**Passage given:**
Tuesday, July 29, 2025

Homebrew - Victorian Style

There is something delightfully pompous, perhaps a little insane, about book titles in the Victorian era that always reminds me of the "Connections" TV series presented by James Burke. In episode 2 there is a segment about Victorian weather science in the Highlands, that describes the effect of science on the people of Victorian Britain, in that it:

"made them all lunatic in the same way".

An example of a daft book title is this magnificent tome from 1852...

**Given request:**
Rewrite the blog post about Victorian book titles from "Homebrew - Victorian" up to and including "tome from 1852...", changing every "Victorian" to "Edwardian".

**Raw records:**

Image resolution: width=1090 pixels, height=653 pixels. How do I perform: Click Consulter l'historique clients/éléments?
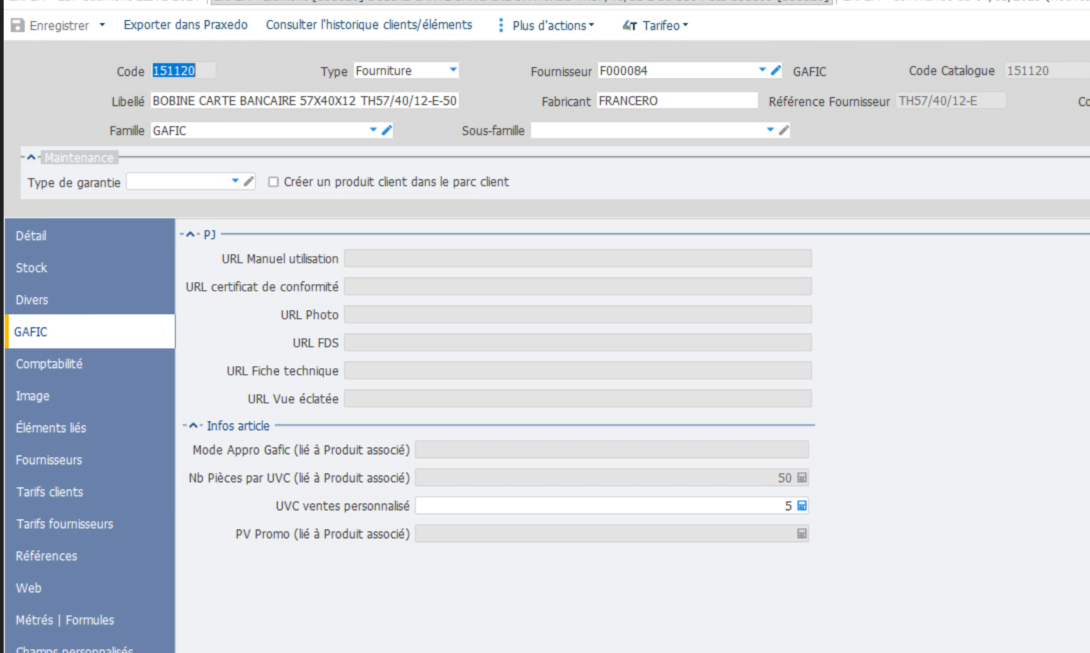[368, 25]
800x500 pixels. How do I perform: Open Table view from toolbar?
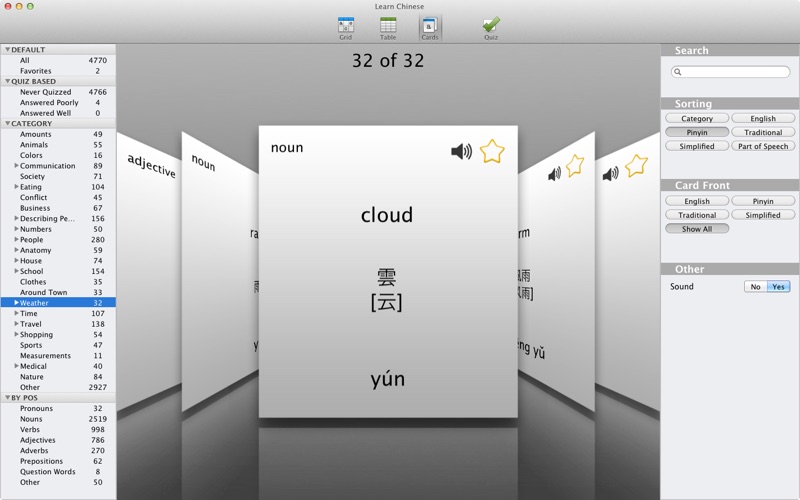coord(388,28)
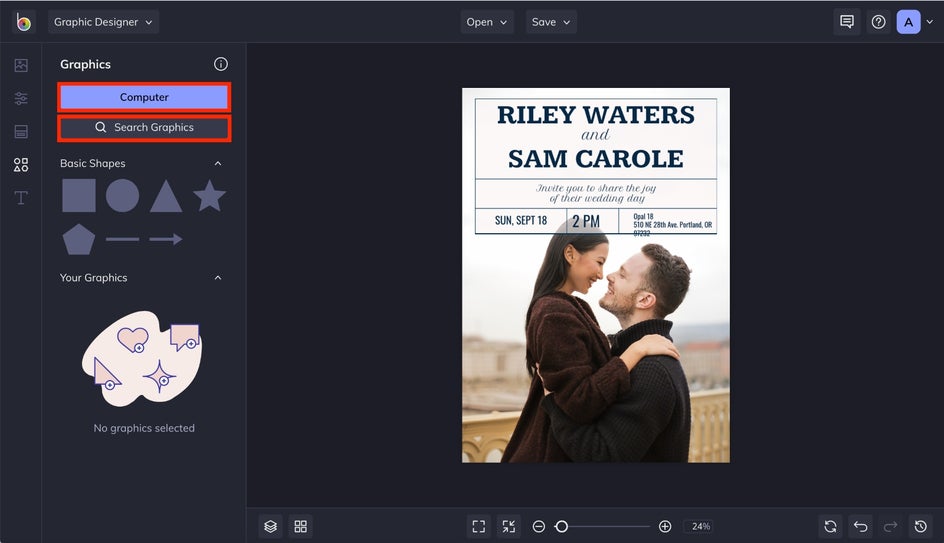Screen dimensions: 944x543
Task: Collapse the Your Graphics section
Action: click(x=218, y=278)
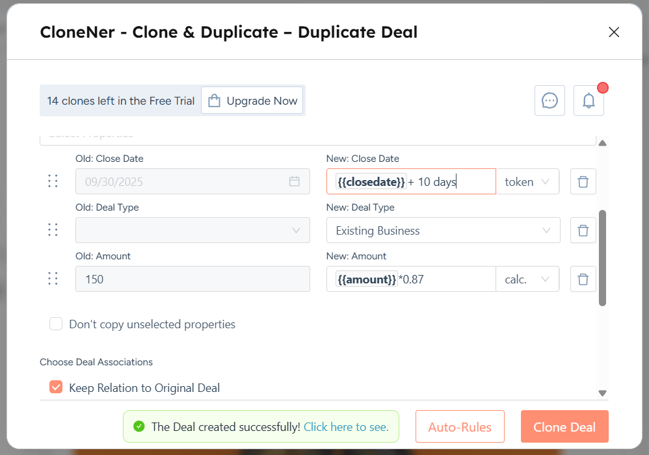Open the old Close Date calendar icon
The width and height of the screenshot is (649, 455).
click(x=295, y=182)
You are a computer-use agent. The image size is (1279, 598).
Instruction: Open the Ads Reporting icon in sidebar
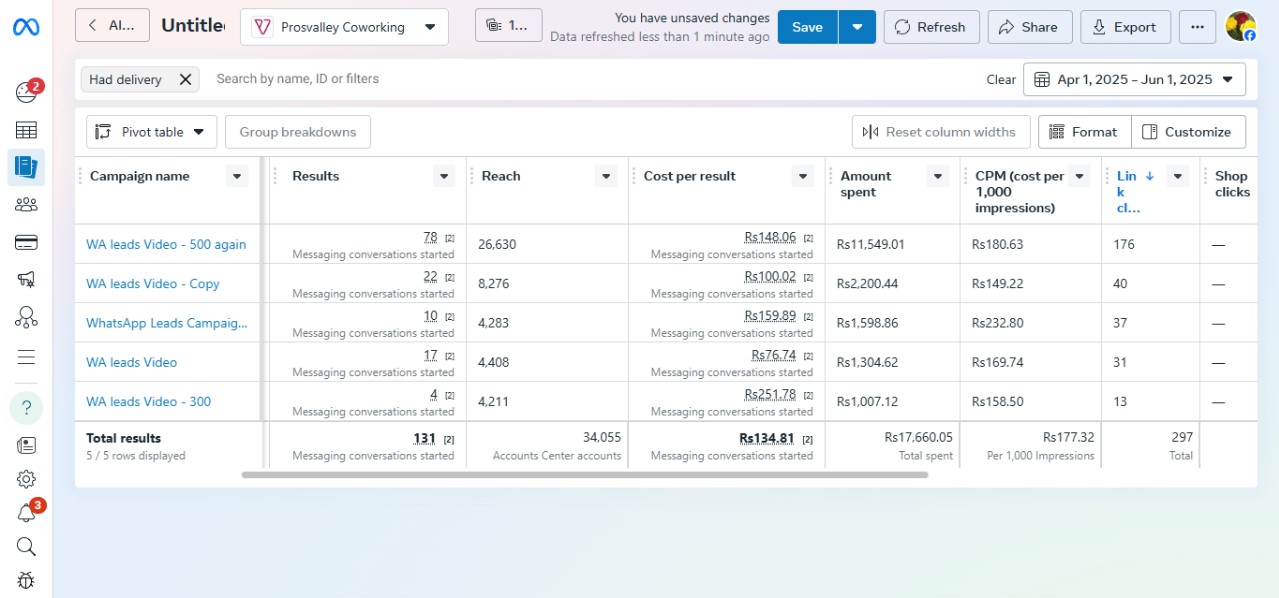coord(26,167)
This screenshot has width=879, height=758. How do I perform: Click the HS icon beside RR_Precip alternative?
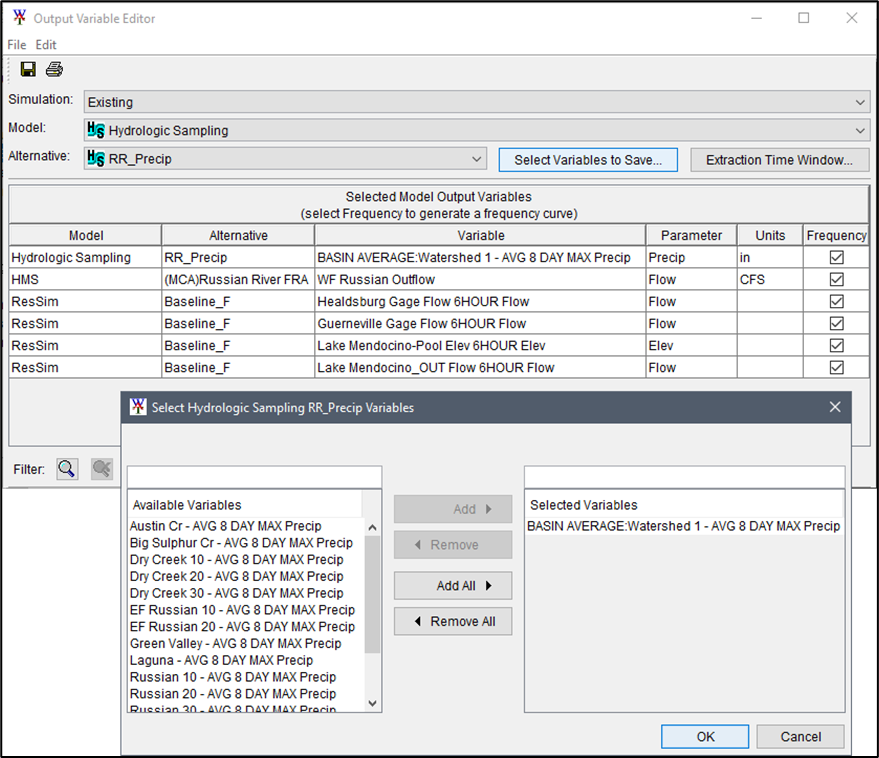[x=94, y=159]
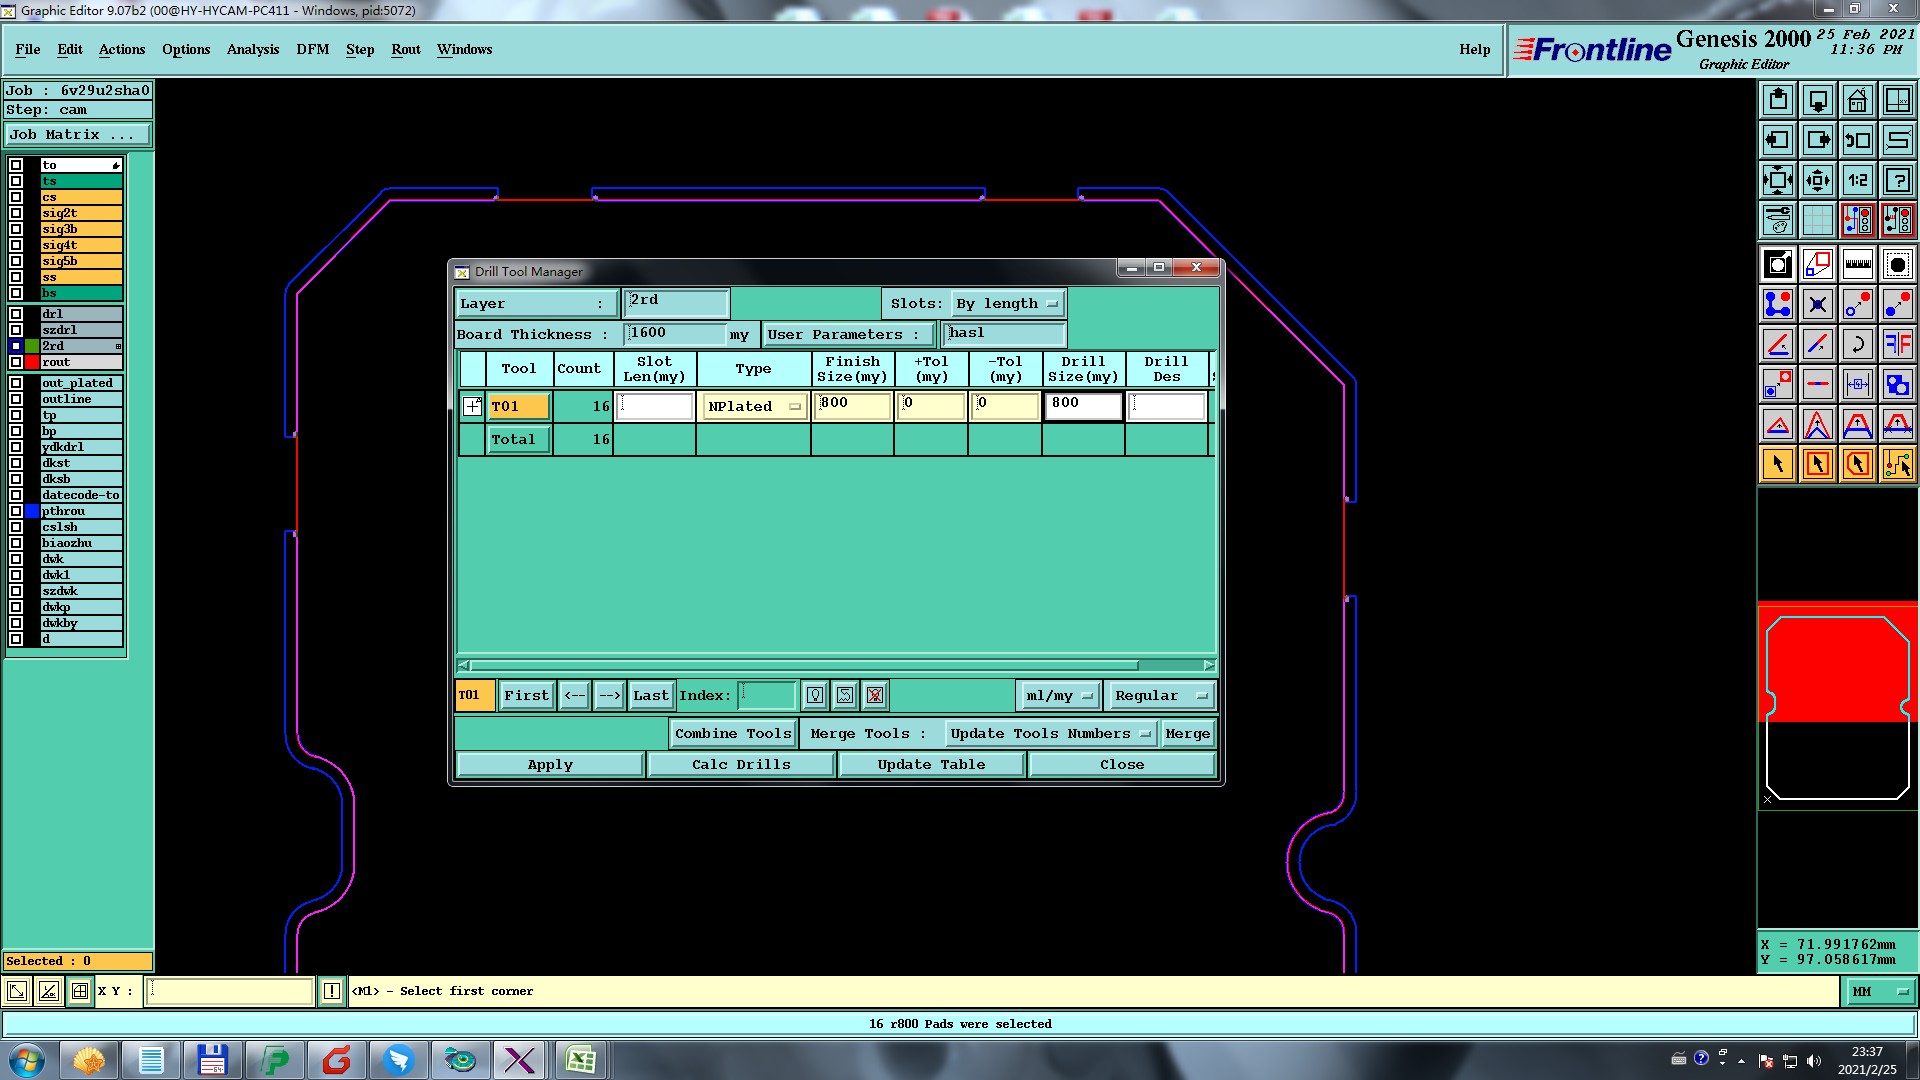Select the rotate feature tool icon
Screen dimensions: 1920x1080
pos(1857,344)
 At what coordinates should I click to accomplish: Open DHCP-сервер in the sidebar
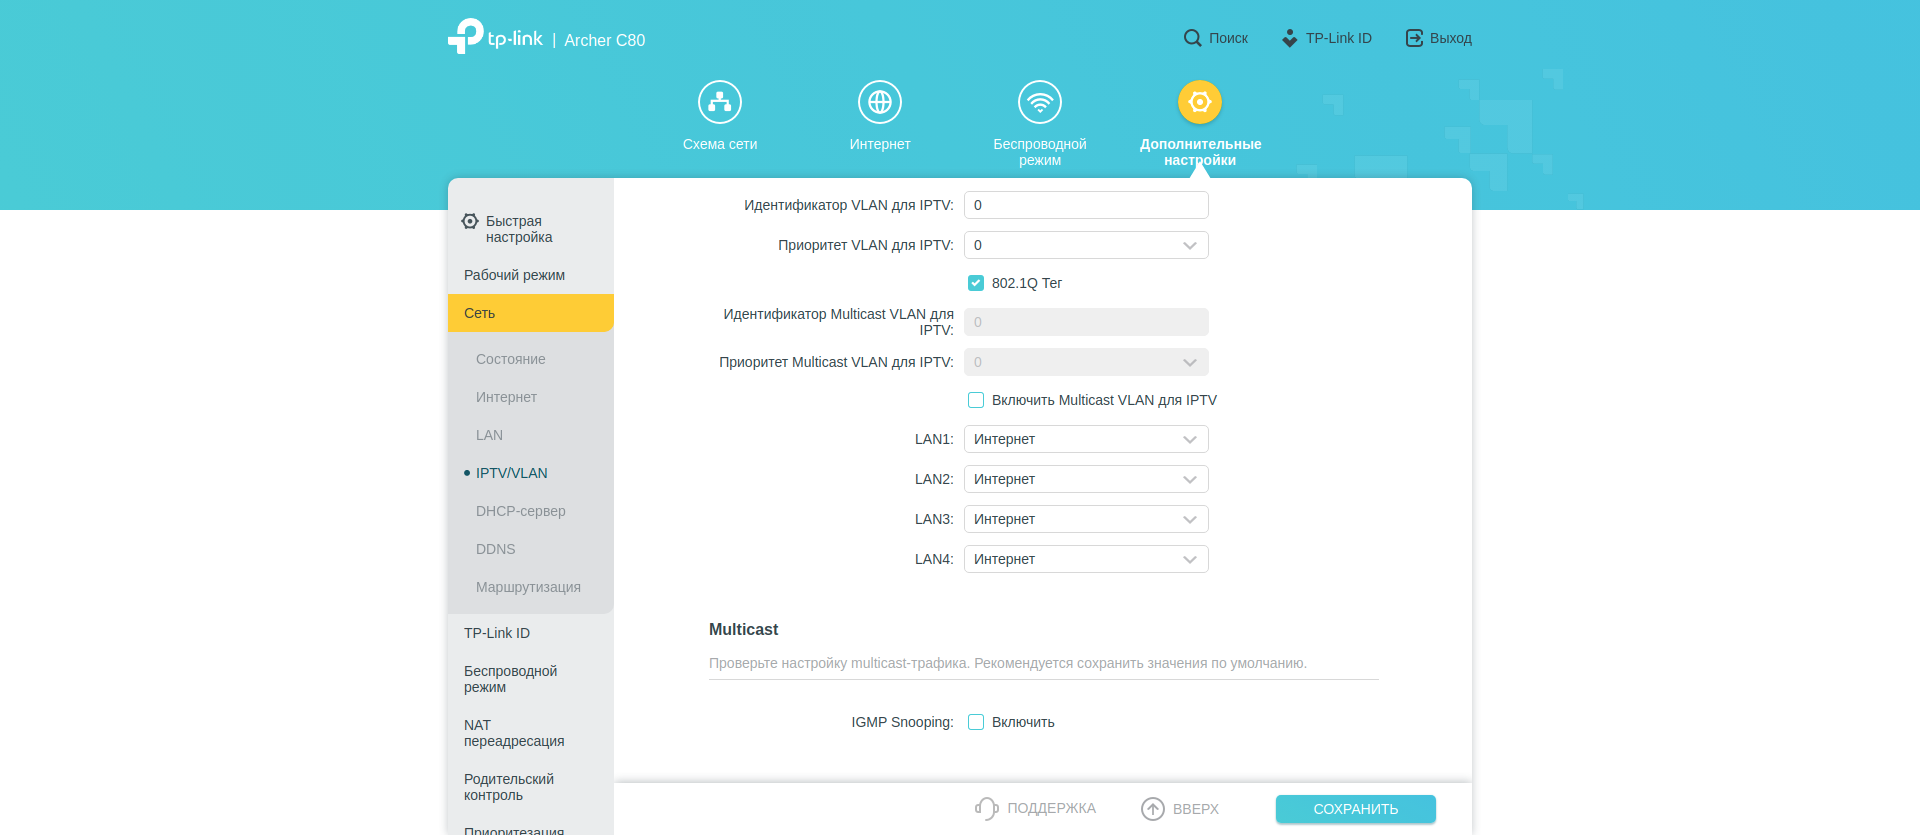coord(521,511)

**Response to this exercise:**
Homebrew - Edwardian Style

There is something delightfully pompous, perhaps a little insane, about book titles in the Edwardian era that always reminds me of the "Connections" TV series presented by James Burke. In episode 2 there is a segment about Edwardian weather science in the Highlands, that describes the effect of science on the people of Edwardian Britain, in that it:

"made them all lunatic in the same way".

An example of a daft book title is this magnificent tome from 1852...